— Begin Passage provided —

In [13]:
import networkx as nx
import matplotlib.pyplot as plt
import math
import statistics

data_path = './data/'
reduced_graph_path = data_path + 'wiki-topcats-reduced.txt'
page_names_path = data_path + 'wiki-topcats-page-names.txt'
categories_path = data_path + 'wiki-topcats-categories.txt'

In [14]:
# Bulding the graph with networkx
H = nx.read_edgelist(path=reduced_graph_path, delimiter="\t", create_using=nx.DiGraph())

### RQ1

In [3]:
print(len(H.edges.items()))
print(len(H.nodes.items()))
print(nx.is_directed(H))

'''
In mathematics, a dense graph is a graph in which the number
of edges is close to the maximal number of edges.
'''
print(nx.density(H))

# mean degree value
mean = []

for n in H.nodes.items():
    mean.append(nx.degree(H, n[0]))

print(sum(mean) / len(mean))

2645247
461193
True
1.2436602635647606e-05
11.471323285479182


-We can treat the wikipedia hyperliks graph as a subset of the webgraph, that is of course directed, since is possible (and common) that a page has a link to another and not vice versa, so the edge has to be directed.

— End Passage provided —

▶ To be done
Quote the notebook excerpt word for word, from "print(nx.is_directed(H))" down to "mean.append(nx.degree(H, n[0]))". Draw only on the notebook excerpt above.

— Begin Stored data —

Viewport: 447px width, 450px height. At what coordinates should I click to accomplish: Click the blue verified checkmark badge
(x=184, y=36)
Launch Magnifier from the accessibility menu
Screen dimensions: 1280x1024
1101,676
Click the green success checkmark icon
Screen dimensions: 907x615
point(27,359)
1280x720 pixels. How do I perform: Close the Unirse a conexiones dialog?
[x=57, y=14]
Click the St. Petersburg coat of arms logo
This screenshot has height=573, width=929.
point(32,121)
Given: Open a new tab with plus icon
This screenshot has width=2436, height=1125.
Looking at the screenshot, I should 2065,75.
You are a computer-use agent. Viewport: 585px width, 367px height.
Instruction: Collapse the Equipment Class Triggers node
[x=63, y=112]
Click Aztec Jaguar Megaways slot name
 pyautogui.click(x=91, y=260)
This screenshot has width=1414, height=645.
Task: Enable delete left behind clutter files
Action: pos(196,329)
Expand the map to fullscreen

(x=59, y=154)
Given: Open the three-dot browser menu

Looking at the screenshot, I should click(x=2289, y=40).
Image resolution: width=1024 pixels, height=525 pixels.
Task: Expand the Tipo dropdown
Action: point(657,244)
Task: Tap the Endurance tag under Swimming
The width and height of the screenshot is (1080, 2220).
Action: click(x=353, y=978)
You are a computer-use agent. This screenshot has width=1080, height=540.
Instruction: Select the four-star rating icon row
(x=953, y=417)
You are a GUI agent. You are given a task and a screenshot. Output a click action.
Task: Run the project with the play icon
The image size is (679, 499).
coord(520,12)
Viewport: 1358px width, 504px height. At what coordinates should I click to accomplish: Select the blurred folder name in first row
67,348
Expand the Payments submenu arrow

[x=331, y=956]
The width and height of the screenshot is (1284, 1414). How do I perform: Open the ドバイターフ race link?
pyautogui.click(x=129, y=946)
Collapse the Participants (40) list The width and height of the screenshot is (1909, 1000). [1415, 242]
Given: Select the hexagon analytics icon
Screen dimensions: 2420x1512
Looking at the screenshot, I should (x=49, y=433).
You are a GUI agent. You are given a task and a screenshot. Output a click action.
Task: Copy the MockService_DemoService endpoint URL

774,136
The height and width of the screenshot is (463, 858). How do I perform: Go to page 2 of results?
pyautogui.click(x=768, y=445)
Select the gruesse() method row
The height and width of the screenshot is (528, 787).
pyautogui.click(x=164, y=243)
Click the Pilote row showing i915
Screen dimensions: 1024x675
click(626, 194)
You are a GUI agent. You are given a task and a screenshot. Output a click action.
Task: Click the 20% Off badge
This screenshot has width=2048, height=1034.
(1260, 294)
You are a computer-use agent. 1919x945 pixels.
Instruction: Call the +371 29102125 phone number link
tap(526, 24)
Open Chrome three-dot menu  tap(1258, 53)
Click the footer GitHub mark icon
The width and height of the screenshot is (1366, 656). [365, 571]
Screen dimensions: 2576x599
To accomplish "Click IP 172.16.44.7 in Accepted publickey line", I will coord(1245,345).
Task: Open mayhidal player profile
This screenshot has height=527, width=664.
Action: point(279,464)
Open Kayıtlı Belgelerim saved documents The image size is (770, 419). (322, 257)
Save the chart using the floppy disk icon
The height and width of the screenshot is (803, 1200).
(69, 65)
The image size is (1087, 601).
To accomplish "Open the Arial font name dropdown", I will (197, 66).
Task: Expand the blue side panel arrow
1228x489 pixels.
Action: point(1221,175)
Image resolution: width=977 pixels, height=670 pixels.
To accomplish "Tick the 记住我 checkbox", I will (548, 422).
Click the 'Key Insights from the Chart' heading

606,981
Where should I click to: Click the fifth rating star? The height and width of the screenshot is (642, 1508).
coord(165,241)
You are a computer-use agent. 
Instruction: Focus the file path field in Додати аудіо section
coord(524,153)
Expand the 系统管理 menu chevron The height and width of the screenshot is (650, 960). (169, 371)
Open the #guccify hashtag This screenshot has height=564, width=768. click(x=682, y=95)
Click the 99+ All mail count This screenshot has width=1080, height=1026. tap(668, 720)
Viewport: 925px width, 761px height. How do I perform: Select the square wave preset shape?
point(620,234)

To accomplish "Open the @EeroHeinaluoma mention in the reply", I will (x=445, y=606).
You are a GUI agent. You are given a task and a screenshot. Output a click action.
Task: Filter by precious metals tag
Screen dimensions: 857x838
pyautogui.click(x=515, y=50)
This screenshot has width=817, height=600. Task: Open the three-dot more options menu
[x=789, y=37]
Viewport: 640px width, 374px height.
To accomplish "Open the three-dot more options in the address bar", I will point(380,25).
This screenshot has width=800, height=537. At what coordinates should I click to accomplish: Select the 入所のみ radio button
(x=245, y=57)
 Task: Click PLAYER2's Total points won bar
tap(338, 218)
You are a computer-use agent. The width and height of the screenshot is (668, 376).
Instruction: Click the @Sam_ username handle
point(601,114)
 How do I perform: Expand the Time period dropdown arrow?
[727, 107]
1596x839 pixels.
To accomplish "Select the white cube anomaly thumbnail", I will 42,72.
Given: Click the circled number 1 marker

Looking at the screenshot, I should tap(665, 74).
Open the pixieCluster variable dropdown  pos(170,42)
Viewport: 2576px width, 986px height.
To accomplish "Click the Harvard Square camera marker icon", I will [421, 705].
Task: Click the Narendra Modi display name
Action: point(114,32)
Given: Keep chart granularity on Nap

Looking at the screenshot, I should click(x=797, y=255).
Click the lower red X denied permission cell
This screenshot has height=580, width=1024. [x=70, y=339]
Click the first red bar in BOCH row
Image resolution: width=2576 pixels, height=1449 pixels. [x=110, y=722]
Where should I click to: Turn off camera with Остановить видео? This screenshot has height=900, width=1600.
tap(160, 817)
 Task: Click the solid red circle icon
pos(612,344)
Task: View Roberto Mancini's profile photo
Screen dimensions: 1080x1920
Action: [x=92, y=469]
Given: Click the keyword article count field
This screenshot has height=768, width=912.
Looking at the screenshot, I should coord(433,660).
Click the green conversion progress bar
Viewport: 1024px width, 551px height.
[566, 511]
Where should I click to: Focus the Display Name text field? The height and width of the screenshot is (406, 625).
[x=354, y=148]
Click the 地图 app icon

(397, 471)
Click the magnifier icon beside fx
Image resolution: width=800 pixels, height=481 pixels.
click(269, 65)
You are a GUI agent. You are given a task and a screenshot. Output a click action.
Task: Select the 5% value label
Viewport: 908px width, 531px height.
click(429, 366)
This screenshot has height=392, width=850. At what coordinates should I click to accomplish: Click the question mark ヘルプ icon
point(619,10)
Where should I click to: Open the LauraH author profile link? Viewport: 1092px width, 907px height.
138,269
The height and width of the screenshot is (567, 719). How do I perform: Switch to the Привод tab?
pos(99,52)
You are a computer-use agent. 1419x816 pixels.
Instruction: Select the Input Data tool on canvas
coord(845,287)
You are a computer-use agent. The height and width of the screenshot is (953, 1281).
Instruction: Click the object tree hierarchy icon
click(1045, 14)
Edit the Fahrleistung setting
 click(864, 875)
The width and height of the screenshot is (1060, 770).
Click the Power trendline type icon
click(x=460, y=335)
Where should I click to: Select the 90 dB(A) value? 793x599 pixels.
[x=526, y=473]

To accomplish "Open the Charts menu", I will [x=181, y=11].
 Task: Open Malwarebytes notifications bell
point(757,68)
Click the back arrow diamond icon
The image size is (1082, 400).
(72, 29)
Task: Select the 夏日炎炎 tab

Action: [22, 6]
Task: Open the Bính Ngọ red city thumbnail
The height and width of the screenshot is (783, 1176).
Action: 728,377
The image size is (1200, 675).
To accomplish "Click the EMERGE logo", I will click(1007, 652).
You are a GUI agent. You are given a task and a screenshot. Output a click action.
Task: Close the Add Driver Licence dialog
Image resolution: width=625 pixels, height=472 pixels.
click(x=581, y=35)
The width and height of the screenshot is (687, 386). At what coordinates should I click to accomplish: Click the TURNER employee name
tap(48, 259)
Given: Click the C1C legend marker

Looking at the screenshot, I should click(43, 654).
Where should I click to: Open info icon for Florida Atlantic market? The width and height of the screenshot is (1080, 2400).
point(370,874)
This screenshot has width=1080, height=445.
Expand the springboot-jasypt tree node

— End Stored data —

▶ Solution to the problem
print(nx.is_directed(H))

'''
In mathematics, a dense graph is a graph in which the number
of edges is close to the maximal number of edges.
'''
print(nx.density(H))

# mean degree value
mean = []

for n in H.nodes.items():
    mean.append(nx.degree(H, n[0]))